Poseł KO Paweł Kowal był gościem w TVN24 w “Rozmowie Piaseckiego”. Podczas programu polityk odniósł się do doniesień nt. dymisji ministra obrony Siergieja Szojgu i szefa sztabu generalnego Walerija Gierasimowa.
- Od dawna mówię, że będzie próba odsunięcia Putina rękami jego otoczenia, dlatego oni wiedzą, że jeżeli tego nie zrobią szybko to Federacja Rosyjska jako byt, który znamy, jest zagrożony - tłumaczył poseł.
Paweł Kowal o sytuacji na Kremlu. “Tam był taki plan, wiem ze swoich źródeł…”
Według Kowala pojawiające się w ostatnich dniach plotki wskazują na to, że wojskowi “próbowali odsunąć Putina, albo jest jakieś zamieszanie” na Kremlu.
- W oparciu o to zamieszanie, wojna może się szybko skończyć. To nie jest wariant, który uważam za najbardziej prawdopodobny, ale szczególnie ci, którzy odpowiadają dzisiaj za politykę europejską, światową, powinni brać taki wariant pod uwagę - że będzie taki dzień, kiedy wstaną i okaże się, że Putin już nie rządzi: albo nie żyje, albo władza została przesunięta - wskazał.
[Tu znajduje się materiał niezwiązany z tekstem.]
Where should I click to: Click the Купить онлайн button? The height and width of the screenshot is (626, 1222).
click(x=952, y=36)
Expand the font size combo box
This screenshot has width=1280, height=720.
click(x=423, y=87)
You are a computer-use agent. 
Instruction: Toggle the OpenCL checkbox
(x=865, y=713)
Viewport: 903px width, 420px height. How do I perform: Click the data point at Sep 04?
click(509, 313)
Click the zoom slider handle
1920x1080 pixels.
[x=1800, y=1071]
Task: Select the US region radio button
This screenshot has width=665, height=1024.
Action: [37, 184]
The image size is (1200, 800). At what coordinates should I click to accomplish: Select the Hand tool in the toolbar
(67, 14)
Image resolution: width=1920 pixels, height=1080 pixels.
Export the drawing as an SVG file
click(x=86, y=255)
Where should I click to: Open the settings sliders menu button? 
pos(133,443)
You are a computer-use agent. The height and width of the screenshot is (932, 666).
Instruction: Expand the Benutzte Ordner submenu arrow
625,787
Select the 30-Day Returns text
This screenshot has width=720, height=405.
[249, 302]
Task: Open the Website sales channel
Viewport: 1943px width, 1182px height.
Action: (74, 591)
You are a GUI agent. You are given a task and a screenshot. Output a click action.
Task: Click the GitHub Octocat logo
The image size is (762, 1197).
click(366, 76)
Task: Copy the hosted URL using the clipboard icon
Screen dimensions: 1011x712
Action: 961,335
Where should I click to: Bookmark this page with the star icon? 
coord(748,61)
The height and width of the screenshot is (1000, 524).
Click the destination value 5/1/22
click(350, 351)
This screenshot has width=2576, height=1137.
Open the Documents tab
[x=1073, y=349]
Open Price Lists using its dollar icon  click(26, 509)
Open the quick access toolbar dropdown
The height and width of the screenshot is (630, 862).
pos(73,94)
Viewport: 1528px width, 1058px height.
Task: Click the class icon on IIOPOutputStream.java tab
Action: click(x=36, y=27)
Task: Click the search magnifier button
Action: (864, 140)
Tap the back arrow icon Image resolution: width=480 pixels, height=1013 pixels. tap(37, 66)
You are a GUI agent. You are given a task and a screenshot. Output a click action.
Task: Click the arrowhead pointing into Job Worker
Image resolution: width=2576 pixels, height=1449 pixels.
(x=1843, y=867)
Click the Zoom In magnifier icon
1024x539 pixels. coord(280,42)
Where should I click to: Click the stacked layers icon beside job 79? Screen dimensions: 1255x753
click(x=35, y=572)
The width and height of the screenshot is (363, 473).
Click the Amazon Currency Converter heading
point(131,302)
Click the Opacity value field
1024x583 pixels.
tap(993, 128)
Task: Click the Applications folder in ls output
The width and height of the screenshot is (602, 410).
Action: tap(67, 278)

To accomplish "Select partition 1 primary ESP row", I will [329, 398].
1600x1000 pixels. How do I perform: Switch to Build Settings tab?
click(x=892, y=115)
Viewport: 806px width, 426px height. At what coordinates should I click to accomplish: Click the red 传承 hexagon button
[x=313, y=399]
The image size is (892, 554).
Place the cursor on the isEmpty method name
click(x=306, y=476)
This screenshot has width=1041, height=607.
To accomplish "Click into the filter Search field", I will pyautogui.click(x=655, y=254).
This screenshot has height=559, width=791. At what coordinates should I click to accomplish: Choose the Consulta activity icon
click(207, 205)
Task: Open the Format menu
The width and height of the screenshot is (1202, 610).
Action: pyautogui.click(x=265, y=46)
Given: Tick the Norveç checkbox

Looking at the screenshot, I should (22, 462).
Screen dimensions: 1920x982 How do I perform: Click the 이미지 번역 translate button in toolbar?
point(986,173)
- Tam był taki plan, to wiem ze swoich źródeł, żeby władzę przesunąć do Rady Bezpieczeństwa, czyli żeby Putina odsunąć od podejmowania taktycznych decyzji - zdradził Kowal.
Kowal: Federacja Rosyjska, takją jaką znamy, się rozpadnie
W ocenie parlamentarzysty Putin “przyspieszył bardzo rozpad Federacji Rosyjskiej”, podejmując decyzję o mobilizacji.
- Od lat mówię, że Federacja Rosyjska, taka jaką znamy, się rozpadnie. Przede wszystkim to będzie decentralizacja władzy, pojawienie się wielu lokalnych watażków, a w niektórych miejscach próby oderwania kawałków federacji od federacji, przykładowo na Kaukazie Północnym - ocenił Kowal.
W takim scenariuszu władza centralna byłaby na tyle osłabiona, że nie byłaby w stanie efektywnie rządzić. - Otoczenie Putina robi wszystko, żeby poprzez usuniecie go, zamknąć tę sprawę - mówił Kowal.